MATERIALS PROVIDED: Begin

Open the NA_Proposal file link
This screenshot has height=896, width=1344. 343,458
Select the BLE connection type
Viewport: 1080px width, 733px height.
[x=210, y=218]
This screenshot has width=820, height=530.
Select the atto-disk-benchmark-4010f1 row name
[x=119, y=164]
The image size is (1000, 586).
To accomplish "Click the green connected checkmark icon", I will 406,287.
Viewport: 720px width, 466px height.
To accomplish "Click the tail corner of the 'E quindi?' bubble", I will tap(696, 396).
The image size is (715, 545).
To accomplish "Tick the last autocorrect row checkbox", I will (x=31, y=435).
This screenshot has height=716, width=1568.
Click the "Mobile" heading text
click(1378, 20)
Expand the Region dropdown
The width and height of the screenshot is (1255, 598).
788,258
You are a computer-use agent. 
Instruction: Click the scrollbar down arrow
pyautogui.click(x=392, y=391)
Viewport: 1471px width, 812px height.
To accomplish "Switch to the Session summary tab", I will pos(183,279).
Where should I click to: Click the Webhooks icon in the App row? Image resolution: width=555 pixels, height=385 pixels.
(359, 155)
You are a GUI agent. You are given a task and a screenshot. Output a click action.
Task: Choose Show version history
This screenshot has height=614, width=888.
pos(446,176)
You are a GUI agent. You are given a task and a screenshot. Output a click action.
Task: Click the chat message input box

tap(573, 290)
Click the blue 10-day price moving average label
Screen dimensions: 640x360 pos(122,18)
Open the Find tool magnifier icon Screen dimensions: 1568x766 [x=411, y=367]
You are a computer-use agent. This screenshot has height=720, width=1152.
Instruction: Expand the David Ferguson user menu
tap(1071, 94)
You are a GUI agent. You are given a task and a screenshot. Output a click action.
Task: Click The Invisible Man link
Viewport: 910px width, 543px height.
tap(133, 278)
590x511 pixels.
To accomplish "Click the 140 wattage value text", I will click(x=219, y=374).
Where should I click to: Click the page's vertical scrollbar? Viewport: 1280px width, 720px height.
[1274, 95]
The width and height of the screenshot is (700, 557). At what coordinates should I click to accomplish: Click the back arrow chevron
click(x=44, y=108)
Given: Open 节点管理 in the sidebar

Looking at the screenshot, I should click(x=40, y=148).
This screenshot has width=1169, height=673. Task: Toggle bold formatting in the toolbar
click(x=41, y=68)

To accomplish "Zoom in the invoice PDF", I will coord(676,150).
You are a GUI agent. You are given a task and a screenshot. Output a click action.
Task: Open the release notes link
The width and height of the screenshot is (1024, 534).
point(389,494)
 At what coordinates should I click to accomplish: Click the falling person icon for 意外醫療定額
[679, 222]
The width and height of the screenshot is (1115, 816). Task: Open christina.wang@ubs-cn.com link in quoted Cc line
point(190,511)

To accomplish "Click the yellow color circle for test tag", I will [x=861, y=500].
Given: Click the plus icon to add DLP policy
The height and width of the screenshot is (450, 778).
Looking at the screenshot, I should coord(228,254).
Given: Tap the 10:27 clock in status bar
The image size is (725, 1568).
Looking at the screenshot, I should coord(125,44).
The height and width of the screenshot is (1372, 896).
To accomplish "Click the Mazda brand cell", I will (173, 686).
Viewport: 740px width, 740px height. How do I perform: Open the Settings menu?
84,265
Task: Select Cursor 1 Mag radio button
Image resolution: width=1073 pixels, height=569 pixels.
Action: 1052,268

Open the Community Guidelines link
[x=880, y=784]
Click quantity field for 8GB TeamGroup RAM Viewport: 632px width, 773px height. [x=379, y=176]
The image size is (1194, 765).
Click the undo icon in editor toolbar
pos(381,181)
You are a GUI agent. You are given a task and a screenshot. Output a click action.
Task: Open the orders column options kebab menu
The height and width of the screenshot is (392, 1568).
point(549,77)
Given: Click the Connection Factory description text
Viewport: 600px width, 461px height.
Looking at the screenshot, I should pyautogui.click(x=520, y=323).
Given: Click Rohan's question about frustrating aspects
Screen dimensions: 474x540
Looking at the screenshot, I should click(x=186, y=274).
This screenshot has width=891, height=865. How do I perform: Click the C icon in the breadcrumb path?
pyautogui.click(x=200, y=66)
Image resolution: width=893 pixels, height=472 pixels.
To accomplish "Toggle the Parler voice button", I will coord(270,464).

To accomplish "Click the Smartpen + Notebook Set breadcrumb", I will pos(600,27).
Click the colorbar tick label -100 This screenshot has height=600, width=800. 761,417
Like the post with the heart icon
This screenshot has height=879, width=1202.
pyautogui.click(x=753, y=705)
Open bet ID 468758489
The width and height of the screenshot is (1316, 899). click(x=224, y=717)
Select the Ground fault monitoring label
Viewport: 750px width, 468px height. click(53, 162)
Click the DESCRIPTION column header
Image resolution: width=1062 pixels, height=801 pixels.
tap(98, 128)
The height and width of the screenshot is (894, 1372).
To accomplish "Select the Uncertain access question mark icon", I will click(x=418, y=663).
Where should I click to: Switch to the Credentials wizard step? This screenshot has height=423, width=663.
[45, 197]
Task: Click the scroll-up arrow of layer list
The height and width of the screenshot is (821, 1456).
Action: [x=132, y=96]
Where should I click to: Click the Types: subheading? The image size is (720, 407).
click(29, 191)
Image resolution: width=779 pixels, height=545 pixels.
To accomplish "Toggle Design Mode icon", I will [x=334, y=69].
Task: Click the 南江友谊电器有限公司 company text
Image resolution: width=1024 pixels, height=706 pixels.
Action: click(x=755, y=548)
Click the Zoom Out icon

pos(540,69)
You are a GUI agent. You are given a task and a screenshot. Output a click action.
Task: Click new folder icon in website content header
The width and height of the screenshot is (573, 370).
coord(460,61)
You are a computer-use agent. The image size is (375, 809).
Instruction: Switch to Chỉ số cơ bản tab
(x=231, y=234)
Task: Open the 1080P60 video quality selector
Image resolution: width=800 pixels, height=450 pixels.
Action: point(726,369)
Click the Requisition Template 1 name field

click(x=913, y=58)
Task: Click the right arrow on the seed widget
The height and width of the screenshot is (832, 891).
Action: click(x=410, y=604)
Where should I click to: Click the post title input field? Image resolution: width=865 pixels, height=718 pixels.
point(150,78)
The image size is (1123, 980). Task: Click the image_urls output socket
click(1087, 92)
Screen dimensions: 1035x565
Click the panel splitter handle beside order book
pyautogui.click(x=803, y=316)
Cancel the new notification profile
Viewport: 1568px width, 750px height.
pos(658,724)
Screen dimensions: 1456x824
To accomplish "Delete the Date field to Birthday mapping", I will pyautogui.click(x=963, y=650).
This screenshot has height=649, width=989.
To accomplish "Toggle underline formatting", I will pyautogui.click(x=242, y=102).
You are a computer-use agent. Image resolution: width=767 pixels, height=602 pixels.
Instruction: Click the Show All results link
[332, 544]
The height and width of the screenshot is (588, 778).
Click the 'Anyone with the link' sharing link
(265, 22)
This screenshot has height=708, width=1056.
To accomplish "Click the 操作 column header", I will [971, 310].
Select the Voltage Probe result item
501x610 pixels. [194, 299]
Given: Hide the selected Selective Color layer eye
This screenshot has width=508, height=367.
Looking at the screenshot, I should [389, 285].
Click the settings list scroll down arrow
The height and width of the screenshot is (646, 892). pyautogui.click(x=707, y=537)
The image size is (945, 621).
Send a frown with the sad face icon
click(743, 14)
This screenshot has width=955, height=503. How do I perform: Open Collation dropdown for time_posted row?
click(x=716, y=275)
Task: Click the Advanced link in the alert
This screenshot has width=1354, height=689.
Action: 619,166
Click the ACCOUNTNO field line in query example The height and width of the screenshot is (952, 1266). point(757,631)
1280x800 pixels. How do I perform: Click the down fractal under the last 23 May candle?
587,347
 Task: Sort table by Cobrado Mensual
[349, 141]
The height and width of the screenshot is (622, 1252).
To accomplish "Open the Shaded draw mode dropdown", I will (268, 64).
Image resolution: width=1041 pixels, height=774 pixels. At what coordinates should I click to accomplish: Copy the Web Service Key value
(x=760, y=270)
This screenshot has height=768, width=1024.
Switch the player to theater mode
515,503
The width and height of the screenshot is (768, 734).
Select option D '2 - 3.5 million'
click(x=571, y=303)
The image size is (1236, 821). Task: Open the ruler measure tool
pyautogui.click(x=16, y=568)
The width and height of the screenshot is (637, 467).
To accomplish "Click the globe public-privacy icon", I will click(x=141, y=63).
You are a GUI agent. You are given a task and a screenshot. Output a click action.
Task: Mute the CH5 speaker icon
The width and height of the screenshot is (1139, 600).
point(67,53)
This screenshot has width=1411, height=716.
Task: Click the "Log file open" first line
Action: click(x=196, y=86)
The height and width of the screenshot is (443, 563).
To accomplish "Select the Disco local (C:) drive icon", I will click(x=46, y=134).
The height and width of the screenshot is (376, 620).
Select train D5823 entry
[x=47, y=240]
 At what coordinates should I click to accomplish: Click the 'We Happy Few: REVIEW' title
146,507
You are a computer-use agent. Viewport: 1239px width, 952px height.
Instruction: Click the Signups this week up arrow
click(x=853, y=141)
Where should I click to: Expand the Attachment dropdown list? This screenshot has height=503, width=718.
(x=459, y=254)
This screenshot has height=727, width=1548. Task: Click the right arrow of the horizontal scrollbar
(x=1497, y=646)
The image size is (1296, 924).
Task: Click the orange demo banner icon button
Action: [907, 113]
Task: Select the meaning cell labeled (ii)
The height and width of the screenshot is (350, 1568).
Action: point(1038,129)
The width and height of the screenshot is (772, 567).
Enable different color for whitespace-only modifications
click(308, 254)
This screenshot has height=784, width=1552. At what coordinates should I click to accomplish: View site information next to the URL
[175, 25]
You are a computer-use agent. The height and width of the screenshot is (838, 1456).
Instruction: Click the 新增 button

MATERIALS PROVIDED: End

• **TASK STATEMENT**
In the entries above, find the line holding "The height and width of the screenshot is (1372, 896)." and the line holding "Click the DESCRIPTION column header", then retype exactly those two lines and every line between them, and nothing else.

• **COMPLETED TASK**
The height and width of the screenshot is (1372, 896).
To accomplish "Click the Mazda brand cell", I will (173, 686).
Viewport: 740px width, 740px height. How do I perform: Open the Settings menu?
84,265
Task: Select Cursor 1 Mag radio button
Image resolution: width=1073 pixels, height=569 pixels.
Action: 1052,268

Open the Community Guidelines link
[x=880, y=784]
Click quantity field for 8GB TeamGroup RAM Viewport: 632px width, 773px height. [x=379, y=176]
The image size is (1194, 765).
Click the undo icon in editor toolbar
pos(381,181)
You are a GUI agent. You are given a task and a screenshot. Output a click action.
Task: Open the orders column options kebab menu
The height and width of the screenshot is (392, 1568).
point(549,77)
Given: Click the Connection Factory description text
Viewport: 600px width, 461px height.
Looking at the screenshot, I should pyautogui.click(x=520, y=323).
Given: Click Rohan's question about frustrating aspects
Screen dimensions: 474x540
Looking at the screenshot, I should click(x=186, y=274).
This screenshot has width=891, height=865. How do I perform: Click the C icon in the breadcrumb path?
pyautogui.click(x=200, y=66)
Image resolution: width=893 pixels, height=472 pixels.
To accomplish "Toggle the Parler voice button", I will coord(270,464).

To accomplish "Click the Smartpen + Notebook Set breadcrumb", I will pos(600,27).
Click the colorbar tick label -100 This screenshot has height=600, width=800. 761,417
Like the post with the heart icon
This screenshot has height=879, width=1202.
pyautogui.click(x=753, y=705)
Open bet ID 468758489
The width and height of the screenshot is (1316, 899). click(x=224, y=717)
Select the Ground fault monitoring label
Viewport: 750px width, 468px height. click(53, 162)
Click the DESCRIPTION column header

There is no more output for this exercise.